One patient to another, we need to talk about how we engage with the people we go to for help. I say one patient (me) to another (others in therapy), but I also include here people who are considering therapy for the first time; those who have tried but did not like it but really should go back; those who need it but just won’t go.
And I really can’t stress enough – and I stress plenty as it is – those who care for someone they see going down the godawful waterslide of mental unwellness. The uncertainty can be worse for onlookers. You, the one suffering, you may have some idea about what feels off. The people who love you do not live inside your head. How much can they know? How much do you let them know? We all need help.
You need to talk to someone about what’s wrong. You do. I can’t think of anyone who does not. I don’t know why it’s not essential, like taking a test before being issued a driving permit. Sure, it’s not going to cover everything – you may pass the test but never again be able to parallel park – but there is some level of confidence that you are fit for purpose.
“You need to talk to someone,” they say. I say it all the time to all sorts of people. A long time ago someone said it to me.

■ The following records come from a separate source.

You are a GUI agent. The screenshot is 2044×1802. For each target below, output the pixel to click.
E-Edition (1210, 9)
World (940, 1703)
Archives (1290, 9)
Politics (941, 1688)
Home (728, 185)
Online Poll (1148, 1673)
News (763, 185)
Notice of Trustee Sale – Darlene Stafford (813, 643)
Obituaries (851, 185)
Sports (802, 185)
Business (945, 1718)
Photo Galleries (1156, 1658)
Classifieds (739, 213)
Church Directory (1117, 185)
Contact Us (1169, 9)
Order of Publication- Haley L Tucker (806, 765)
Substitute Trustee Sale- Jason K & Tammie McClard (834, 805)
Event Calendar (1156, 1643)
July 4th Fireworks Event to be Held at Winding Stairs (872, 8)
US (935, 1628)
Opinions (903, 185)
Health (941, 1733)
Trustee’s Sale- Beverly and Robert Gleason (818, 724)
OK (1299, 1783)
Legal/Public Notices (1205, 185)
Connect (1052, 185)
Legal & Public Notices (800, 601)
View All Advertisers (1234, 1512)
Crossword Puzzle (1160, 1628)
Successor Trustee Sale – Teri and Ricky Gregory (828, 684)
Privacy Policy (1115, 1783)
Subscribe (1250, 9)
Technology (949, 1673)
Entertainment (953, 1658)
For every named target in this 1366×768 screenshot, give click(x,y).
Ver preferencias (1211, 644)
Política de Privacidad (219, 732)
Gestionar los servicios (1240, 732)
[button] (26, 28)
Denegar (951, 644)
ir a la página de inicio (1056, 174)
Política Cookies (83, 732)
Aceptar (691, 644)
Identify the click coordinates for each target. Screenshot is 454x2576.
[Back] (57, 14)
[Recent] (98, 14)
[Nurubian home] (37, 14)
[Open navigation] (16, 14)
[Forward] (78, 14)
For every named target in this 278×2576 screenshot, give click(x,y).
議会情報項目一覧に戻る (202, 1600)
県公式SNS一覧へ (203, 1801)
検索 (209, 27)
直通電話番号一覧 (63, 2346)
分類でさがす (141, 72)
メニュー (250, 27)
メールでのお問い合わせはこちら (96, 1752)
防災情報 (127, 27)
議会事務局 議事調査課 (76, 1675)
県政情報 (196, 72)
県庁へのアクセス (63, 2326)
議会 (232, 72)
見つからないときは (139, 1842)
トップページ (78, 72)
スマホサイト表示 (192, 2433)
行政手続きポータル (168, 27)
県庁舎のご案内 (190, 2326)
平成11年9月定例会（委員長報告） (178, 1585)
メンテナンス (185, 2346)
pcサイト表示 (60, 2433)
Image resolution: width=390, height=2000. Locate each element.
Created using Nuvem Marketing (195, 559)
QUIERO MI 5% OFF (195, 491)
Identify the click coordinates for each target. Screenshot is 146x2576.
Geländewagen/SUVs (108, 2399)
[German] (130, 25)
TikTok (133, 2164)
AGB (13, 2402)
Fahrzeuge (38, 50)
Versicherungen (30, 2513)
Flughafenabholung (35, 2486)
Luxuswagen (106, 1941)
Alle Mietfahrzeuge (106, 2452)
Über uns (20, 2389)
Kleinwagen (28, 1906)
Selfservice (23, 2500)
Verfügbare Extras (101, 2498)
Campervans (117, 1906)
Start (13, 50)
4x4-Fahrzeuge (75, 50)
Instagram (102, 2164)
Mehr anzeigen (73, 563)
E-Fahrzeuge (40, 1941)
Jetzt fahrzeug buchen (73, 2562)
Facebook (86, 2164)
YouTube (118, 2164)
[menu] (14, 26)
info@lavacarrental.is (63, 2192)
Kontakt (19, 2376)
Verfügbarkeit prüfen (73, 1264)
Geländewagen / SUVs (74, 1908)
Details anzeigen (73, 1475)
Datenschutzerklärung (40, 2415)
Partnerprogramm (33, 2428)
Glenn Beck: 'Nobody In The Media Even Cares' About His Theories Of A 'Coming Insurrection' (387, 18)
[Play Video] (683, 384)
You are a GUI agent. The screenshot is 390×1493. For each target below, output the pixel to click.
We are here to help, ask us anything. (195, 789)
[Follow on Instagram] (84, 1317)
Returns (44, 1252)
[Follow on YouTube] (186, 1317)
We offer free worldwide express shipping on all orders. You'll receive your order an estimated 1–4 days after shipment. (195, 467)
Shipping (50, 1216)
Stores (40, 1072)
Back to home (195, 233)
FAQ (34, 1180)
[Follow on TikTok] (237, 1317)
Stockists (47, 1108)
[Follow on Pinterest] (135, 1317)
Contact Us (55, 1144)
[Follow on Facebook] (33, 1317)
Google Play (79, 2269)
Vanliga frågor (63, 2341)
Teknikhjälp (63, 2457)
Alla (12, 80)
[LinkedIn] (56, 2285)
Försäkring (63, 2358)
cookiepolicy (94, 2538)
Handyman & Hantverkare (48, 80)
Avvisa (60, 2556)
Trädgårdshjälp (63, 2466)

Ok, what do we need to talk about? We need to talk about our pain, that’s got to be the biggest one. No matter how you experience or define it, if you’re in pain, I want you to ask, look, and find help. Don’t just think about doing it.
We also need to talk about grief, maladjustment, fear, obsessions, losing touch with reality, stress, crises of identity and many others ills and ails. For the moment, it’s fine if you’ve been defining those things loosely as opposed to the fine distinctions a trained clinician can make. It’s not usually ok, but if you feel any of those terms are relevant to you, then you know something is wrong and therein lies the start of your journey.
But then, the great stone on which we all stumble: “But how do I say…?” Sometimes we don’t even know what we want to say. It’s a bit like when people go to the doctor and say they have something known in these parts as “bad-feeling.” I used to think this was a thing that our elderly folk said, but now I know it’s more pervasive. Bad-feeling is a real thing.
The most important thing I’ve come to understand about this affliction is that many doctors in Trinidad actually know what the person is talking about. I’ve even heard some very good doctors ask patients who were having trouble describing their symptoms if they had bad-feeling.
But I think we can try to be a little clearer when we go to a therapist. I’ve always found the easiest route to clarity is honesty. In 2015, Matt Blanchard and Barry Farber at Columbia University published: Lying in Psychotherapy: Why and what clients don’t tell their therapist about therapy and their relationship.
Ninety-three per cent of patients (from a survey of over 500) admitted to lying to their therapists. They lie about the things they are actually there to discuss. They lie about how they feel about the therapy and the therapist.
None of that is terribly surprising.
No, the thing that really shook me was the certainty of the study’s premise. Not an “if” but a “what” of deception. It is expected.
But you can find the true words. Go ahead, ask them why you should trust them (the psychologists, psychiatrists, counsellors) with your fragile being. Ask them how they can help. Tell them you’re afraid. This is not only for first sessions; you can do this whenever you want.
Tell them life is too hard and you can’t do it any more and that you want to die. Their job is to listen and support, not to tell you to snap out of it. Tell them who you love and who you stopped loving. Describe the voices in your head or the way the way some images play themselves over and over. Say you’re angry if you are.
I feel: powerless-broken-betrayed-guilty-exhausted-frantic-suspicious-fat-fraudulent-fed up. Say it, whatever it is. Now tell them you want to get better. It’s a start.
Remember to talk to your doctor or therapist if you want to know more about what you read here. In many cases, there’s no single solution or diagnosis to a mental health concern. Many people suffer from more than one condition.